Jose Antonio Vargas is an illegal immigrant from Phillippines to the United States. He is also a reputed Pulitzer Prize-winning journalist. He has a personal website and Wikipedia page. Vargas wrote about his life as an illegal immigrant in an article My Life as an Undocumented Immigrant in the New York Times in June 2011. Vargas has also started a website Define American.
View blog posts on the Open Borders blog tagged Jose Antonio Vargas.
Here are some relevant excerpts from Vargas’s piece:
One day when I was 16, I rode my bike to the nearby D.M.V. office to get my driver’s permit. Some of my friends already had their licenses, so I figured it was time. But when I handed the clerk my green card as proof of U.S. residency, she flipped it around, examining it. “This is fake,” she whispered. “Don’t come back here again.”
Confused and scared, I pedaled home and confronted Lolo. I remember him sitting in the garage, cutting coupons. I dropped my bike and ran over to him, showing him the green card. “Peke ba ito?” I asked in Tagalog. (“Is this fake?”) My grandparents were naturalized American citizens — he worked as a security guard, she as a food server — and they had begun supporting my mother and me financially when I was 3, after my father’s wandering eye and inability to properly provide for us led to my parents’ separation. Lolo was a proud man, and I saw the shame on his face as he told me he purchased the card, along with other fake documents, for me. “Don’t show it to other people,” he warned.
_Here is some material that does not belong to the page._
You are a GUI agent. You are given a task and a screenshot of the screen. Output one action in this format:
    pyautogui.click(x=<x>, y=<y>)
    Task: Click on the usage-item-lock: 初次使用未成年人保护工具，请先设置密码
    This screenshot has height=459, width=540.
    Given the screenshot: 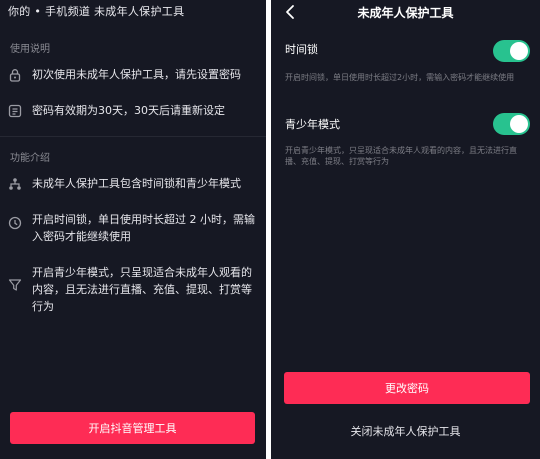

I decided then that I could never give anyone reason to doubt I was an American. I convinced myself that if I worked enough, if I achieved enough, I would be rewarded with citizenship. I felt I could earn it.
He later writes:
There are believed to be 11 million undocumented immigrants in the United States. We’re not always who you think we are. Some pick your strawberries or care for your children. Some are in high school or college. And some, it turns out, write news articles you might read. I grew up here. This is my home. Yet even though I think of myself as an American and consider America my country, my country doesn’t think of me as one of its own.